Nobel physics winner wanted to topple quantum theory he vindicated
Oct 06, 2022 - 12:10 AM
WASHINGTON — American physicist John Clauser won the 2022 Nobel Prize for a groundbreaking experiment vindicating quantum mechanics — a fundamental theory governing the subatomic world that is today the foundation for an emerging class of ultra-powerful computers.
But when he carried out his work in the 1970s, Clauser was actually hoping for the opposite result: to upend the field and prove Albert Einstein had been right to dismiss it, he told AFP in an interview.
“The truth is that I strongly hoped that Einstein would win, which would mean that quantum mechanics was giving incorrect predictions,” the 79-year-old said, speaking by telephone from his home in Walnut Creek, just outside San Francisco.
Born in Pasadena in 1942, Clauser credits his father, an engineer who designed planes in the war and founded the aeronautics department at Johns Hopkins University in Baltimore, for instilling in him a lifelong love of science.
“I used to wander around his laboratory and say ‘Wow, oh boy, when I grow up I want to be a scientist so I can play with these fun toys too.'”
As a graduate student at Columbia in the mid-1960s, he grew interested in quantum physics alongside his thesis work on radio astronomy.
According to quantum mechanics, two or more particles can exist in what’s called an entangled state — what happens to one in an entangled pair determines what happens to the other, no matter their distance.
The fact that this occurred instantly contradicted Einstein’s theory of relativity which held that nothing — including information — can travel faster than the speed of light.
In 1935 he dismissed this element of quantum entanglement — called nonlocality — as “spooky action at a distance.”
Einstein instead believed that “hidden variables” that instructed the particles what state to take must be at play, placing him at odds with his great friend but intellectual adversary Niels Bohr, a founding father of quantum theory.
In 1964, the Northern Irish physicist John Bell proposed a theoretical way to measure whether there were in fact hidden variables inside quantum particles. Clauser realized he could resolve the long standing Bohr-Einstein debate if he could create the right experiment.
“My thesis advisor thought it was a distraction from my work in astrophysics,” he recalled, but undeterred, he wrote to Bell, who encouraged him to take up the idea.
It wasn’t until Clauser had completed his doctorate and taken up a job at UC Berkeley that he was actually able to start working on the experiment, along with collaborator Stuart Freedman.
They focused a laser on calcium atoms, making it emit particles of entangled photon pairs that shot off in opposite directions, and used filters set to the side to measure whether they were correlated.
After hundreds of thousands of runs, they found the pairs correlated more than Einstein would have predicted, proving the reality of “spooky action” with hard data.
At the time, leading lights of the field were unimpressed, said Clauser, including the renowned physicist Richard Feynman who told him the work was “totally silly, you’re wasting everybody’s time and money” and threw him out his office.

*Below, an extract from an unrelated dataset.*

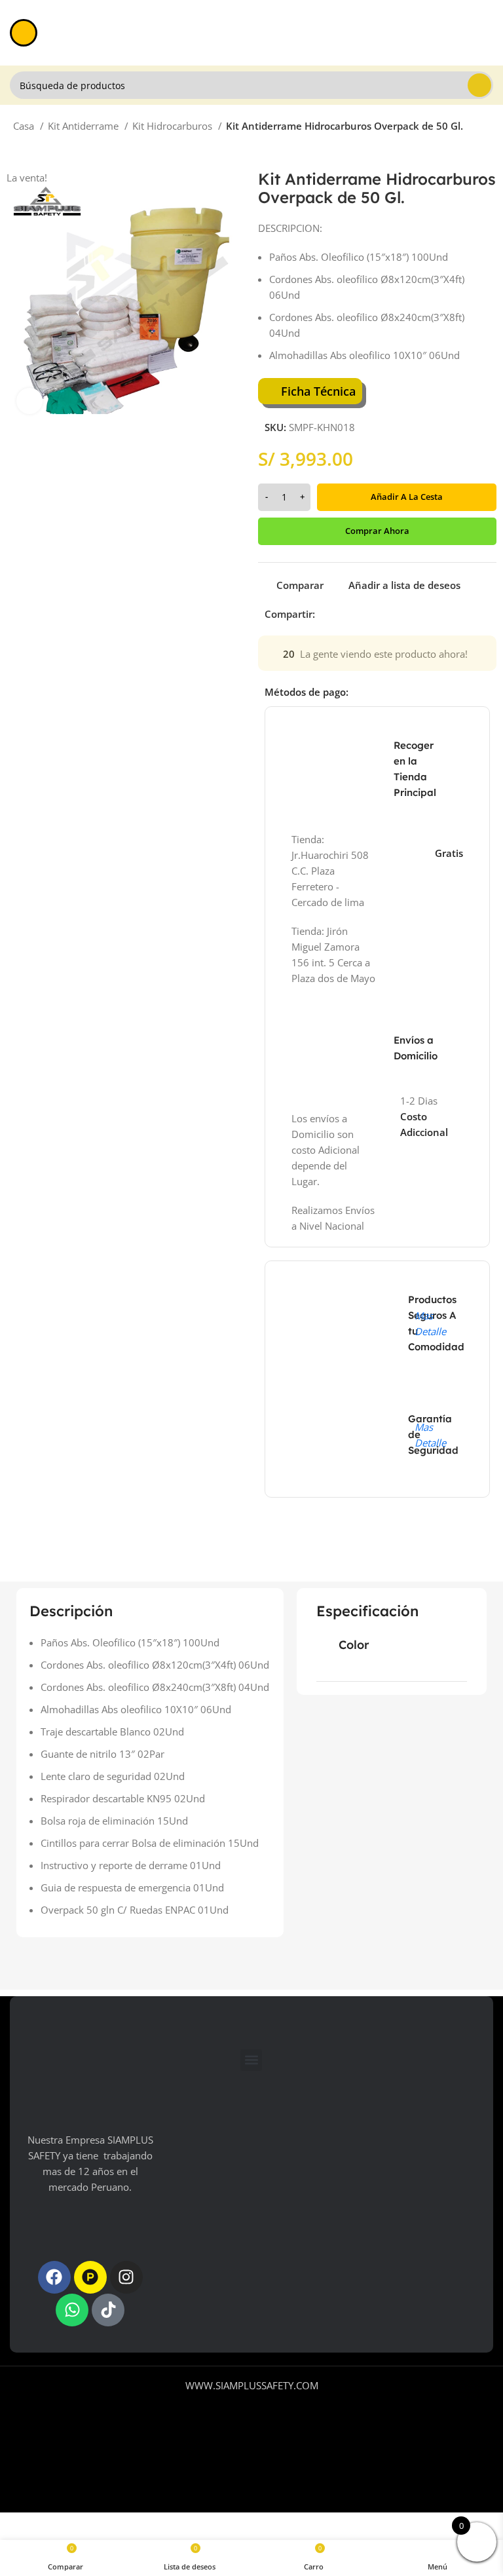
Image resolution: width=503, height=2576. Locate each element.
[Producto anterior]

Questioning the foundation of quantum mechanics was deemed unnecessary.
That wasn’t the view of the Nobel committee, who awarded Clauser, Alain Aspect of France, and Anton Zeilinger of Austria the world’s most prestigious science prize for their pioneering work in advancing the field.
“It took a long time for people to realize the importance of the work,” chuckled Clauser.
“But I suppose it is a certain vindication, everyone was telling me it was silly.”
Einstein’s theory had more appeal to Clauser than Bohr’s, which he confessed to not fully grasping.
But over time, he came to realize the true value of his and his co-winners’ experiments. Demonstrating that a single bit of information can be distributed through space is today at the core of quantum computers.
Clauser pointed to China’s quantum-encrypted Micius communications satellite, which relies on entangled photons thousands of kilometers apart.
“We did not prove what quantum mechanics is — we proved what quantum mechanics isn’t,” he said, “and knowing what it is not then has practical applications.”